(Document extract)
Silver – Care and Tarnish Removal – Canadian Conservation Institute (CCI) Notes 9/7

(PDF Version, 265 KB)

CCI Note 9/7 is part of CCI Notes Series 9 (Metals)

Caution:
This Note discusses actions that will physically affect the object, and/or procedures that involve the use of chemicals. Exercise caution, and seek qualified assistance if in doubt.

Introduction

A thin layer of dark tarnish can quickly destroy the surface lustre of silver. This layer consists mainly of black silver sulphide, and is caused by sulphurcontaining compounds such as hydrogen sulphide in the air. (For more detailed information, Selwyn .) Tarnish can be removed from silver mechanically with a polish, chemically with a dip, or electrochemically. This Note describes these three methods for removing tarnish from silver, and explains how to store and display silver objects.

Tarnish removal should not be done frequently on museum objects, as each polishing or chemical tarnish removal takes away a certain amount of underlying silver along with the surface layer of tarnish. Preventing tarnish by using tarnish-inhibiting products in sealed storage containers or display cases should be a priority ("Storage and Display").

Handling

When handling silver, wear clean cotton gloves. The salts and oils that are on skin can mark the silver and leave fingerprints.

Coins and medals have special requirements regarding handling. Please refer to CCI Notes 9/4 Basic Care of Coins, Medals, and Medallic Art.

Examination

Before cleaning or removing tarnish from a piece of silver, examine it carefully. Look for hallmarks or other identifying marks that will tell you if the piece is solid sterling silver or another metal covered with a thin layer of silver.

Try to determine how the piece was constructed. For example, are there solder joins or hollow sections such as handles and feet? If so, any method that requires the object to be totally immersed in a liquid cannot be used.

Check for gilding or other surface inlays. Polishes will damage gilding. Silver dips, if used without care, will over-clean silver that has a chased, engraved, or embossed decoration.

If the object is silver plated, any method of tarnish removal may be very damaging. Decide in advance what the final surface appearance should be.

(Materials provided)
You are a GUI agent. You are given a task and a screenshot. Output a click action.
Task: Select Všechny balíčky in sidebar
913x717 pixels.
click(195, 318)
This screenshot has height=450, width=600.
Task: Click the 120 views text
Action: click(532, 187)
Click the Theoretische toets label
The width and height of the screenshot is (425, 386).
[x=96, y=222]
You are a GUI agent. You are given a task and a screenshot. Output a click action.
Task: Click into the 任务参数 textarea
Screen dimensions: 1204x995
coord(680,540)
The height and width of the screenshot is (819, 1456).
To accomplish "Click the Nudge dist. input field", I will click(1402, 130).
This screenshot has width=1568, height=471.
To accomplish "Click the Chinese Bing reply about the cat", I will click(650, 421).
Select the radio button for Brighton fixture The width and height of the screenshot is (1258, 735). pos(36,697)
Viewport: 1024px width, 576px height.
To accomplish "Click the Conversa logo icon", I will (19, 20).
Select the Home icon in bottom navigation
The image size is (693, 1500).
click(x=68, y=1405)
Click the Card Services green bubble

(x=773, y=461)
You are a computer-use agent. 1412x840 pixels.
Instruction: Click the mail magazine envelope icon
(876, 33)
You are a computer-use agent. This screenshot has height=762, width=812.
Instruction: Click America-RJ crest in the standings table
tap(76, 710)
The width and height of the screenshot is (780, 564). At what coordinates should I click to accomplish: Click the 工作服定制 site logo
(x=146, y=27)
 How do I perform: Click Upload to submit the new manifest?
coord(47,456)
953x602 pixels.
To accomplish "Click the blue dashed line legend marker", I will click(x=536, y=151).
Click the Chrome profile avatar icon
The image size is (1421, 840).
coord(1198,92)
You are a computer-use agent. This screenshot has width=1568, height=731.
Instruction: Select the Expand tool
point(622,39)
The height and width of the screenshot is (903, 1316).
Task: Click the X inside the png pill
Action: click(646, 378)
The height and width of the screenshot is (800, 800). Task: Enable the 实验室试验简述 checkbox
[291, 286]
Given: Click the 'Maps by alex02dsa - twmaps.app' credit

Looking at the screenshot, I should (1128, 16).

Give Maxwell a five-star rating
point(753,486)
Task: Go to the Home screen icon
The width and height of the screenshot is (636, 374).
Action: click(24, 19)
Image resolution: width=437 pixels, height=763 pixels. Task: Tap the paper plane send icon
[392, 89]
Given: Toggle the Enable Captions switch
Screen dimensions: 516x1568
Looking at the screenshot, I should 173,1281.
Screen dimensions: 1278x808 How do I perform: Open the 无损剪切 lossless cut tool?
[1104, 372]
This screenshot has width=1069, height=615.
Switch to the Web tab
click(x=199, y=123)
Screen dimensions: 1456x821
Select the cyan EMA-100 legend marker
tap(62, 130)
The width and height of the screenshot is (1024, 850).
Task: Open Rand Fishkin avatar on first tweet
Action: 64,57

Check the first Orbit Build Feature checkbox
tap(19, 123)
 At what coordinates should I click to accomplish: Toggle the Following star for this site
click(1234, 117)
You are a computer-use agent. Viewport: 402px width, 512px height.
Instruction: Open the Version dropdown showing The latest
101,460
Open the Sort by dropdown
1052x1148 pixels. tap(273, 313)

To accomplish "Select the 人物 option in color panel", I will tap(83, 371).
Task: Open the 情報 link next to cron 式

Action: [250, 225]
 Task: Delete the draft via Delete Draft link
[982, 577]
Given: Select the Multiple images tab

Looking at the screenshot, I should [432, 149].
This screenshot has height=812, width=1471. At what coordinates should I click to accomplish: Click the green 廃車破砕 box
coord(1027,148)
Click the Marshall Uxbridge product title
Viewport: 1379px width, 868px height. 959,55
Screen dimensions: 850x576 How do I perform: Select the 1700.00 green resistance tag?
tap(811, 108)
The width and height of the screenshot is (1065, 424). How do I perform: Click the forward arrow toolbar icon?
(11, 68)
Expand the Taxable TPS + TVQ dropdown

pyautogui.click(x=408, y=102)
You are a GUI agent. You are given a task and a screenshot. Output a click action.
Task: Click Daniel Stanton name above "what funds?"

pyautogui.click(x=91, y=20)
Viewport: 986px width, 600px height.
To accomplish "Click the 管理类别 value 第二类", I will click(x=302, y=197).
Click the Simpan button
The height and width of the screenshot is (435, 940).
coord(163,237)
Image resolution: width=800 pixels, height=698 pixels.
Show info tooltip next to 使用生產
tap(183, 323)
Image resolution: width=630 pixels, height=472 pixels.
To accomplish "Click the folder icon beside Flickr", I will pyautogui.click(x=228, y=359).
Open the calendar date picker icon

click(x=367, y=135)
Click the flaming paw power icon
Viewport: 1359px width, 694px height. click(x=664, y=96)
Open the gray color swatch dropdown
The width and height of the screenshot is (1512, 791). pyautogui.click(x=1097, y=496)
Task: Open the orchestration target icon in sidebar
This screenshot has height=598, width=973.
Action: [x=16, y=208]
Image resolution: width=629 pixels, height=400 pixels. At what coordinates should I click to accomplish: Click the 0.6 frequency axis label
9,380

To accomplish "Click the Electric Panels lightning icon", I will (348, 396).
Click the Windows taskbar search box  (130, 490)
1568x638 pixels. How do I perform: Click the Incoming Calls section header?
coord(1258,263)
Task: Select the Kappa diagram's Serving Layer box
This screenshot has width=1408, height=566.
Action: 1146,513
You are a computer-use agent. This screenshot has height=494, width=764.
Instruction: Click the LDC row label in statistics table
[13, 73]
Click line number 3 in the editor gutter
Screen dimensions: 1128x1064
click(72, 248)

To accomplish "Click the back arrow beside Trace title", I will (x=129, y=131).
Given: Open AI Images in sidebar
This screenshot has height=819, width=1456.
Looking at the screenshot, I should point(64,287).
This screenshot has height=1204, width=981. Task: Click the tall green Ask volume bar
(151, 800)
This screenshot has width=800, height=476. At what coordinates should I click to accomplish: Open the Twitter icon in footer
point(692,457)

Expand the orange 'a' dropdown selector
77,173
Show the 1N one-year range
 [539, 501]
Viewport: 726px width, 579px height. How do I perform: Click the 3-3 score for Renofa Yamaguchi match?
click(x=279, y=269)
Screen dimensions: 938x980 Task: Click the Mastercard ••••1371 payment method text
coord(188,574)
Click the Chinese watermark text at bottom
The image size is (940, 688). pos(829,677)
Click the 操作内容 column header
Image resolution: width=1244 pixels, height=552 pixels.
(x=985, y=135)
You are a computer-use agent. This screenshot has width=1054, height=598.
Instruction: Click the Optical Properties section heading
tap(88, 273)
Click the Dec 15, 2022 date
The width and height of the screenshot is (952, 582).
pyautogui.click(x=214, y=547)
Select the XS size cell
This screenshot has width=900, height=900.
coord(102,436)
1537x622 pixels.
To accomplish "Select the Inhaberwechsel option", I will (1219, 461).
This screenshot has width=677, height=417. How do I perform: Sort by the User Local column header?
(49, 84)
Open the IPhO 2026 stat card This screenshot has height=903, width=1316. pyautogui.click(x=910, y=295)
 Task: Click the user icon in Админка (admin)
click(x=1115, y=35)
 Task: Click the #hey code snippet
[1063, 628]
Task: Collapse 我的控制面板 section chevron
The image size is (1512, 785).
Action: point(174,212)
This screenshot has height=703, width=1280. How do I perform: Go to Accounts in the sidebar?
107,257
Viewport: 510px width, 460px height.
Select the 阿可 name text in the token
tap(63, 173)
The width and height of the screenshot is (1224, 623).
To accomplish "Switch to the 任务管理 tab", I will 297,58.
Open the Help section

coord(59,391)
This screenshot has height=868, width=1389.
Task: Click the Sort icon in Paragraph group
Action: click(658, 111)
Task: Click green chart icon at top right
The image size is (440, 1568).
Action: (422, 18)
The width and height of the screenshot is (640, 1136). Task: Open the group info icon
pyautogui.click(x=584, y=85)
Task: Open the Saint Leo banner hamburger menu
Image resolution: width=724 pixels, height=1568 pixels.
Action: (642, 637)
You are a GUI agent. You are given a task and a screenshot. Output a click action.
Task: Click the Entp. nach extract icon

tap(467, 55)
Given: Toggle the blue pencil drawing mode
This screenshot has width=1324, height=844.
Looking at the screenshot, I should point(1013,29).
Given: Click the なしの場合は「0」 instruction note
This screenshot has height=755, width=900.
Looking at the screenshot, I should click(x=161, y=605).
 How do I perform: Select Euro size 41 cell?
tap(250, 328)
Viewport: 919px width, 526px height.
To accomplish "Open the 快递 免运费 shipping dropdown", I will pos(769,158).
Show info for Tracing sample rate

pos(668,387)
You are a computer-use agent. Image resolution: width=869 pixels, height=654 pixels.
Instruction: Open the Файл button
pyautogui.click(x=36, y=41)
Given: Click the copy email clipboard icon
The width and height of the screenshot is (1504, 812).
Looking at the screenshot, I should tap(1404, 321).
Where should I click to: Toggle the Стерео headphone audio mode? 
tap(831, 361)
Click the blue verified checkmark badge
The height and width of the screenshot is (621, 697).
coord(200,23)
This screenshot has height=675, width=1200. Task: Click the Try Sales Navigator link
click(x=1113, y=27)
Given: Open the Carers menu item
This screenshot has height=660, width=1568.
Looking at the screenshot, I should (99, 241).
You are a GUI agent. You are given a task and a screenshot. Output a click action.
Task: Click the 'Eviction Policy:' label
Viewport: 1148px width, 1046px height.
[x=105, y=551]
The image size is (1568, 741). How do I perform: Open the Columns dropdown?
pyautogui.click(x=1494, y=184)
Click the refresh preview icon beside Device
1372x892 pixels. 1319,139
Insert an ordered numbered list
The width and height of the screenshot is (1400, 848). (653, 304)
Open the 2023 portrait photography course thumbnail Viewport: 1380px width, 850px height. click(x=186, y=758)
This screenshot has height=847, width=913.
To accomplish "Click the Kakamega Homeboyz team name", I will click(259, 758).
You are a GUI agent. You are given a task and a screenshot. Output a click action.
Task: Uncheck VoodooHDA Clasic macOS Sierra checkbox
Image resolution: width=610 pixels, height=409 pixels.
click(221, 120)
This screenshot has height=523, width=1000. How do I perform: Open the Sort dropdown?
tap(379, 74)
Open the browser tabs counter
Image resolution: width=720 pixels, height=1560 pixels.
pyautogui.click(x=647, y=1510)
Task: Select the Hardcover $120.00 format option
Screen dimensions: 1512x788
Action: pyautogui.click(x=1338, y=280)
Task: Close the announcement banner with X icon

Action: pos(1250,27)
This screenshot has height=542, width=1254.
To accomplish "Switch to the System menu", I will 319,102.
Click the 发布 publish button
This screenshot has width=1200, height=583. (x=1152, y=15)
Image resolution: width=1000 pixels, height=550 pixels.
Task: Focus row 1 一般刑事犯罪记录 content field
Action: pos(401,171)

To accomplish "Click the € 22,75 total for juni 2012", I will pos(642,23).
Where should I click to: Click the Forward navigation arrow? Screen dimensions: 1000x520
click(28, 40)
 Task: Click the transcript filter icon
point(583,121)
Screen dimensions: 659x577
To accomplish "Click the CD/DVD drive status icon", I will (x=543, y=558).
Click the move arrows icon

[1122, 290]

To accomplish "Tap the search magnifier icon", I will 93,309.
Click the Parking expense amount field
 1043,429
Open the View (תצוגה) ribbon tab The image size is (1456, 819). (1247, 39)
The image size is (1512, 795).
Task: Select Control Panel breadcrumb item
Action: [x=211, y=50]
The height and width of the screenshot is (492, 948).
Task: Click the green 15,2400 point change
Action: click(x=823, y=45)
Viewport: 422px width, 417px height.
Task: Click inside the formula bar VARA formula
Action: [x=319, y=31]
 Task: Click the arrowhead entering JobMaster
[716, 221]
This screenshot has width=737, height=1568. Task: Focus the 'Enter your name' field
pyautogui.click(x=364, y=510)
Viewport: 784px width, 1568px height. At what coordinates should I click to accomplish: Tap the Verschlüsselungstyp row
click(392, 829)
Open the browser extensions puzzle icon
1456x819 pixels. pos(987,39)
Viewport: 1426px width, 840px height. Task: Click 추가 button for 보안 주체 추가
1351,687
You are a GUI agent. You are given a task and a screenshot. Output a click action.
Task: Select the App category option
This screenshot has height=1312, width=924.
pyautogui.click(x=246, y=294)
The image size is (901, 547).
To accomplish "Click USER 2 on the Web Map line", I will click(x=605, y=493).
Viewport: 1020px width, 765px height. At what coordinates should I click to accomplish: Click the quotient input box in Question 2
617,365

(Directives)
• a. Translate this sentence from the note on silver care into French: "When handling silver, wear clean cotton gloves."
• b. Please copy the entries verbatim, starting at the line that contains "This screenshot has width=1069, height=615." and ending at the line that contains "click(1234, 117)", with both of those lines included.

(Answers provided)
• a. Lorsque vous manipulez de l'argenterie, portez des gants de coton propres.

• b.
This screenshot has width=1069, height=615.
Switch to the Web tab
click(x=199, y=123)
Screen dimensions: 1456x821
Select the cyan EMA-100 legend marker
tap(62, 130)
The width and height of the screenshot is (1024, 850).
Task: Open Rand Fishkin avatar on first tweet
Action: 64,57

Check the first Orbit Build Feature checkbox
tap(19, 123)
 At what coordinates should I click to accomplish: Toggle the Following star for this site
click(1234, 117)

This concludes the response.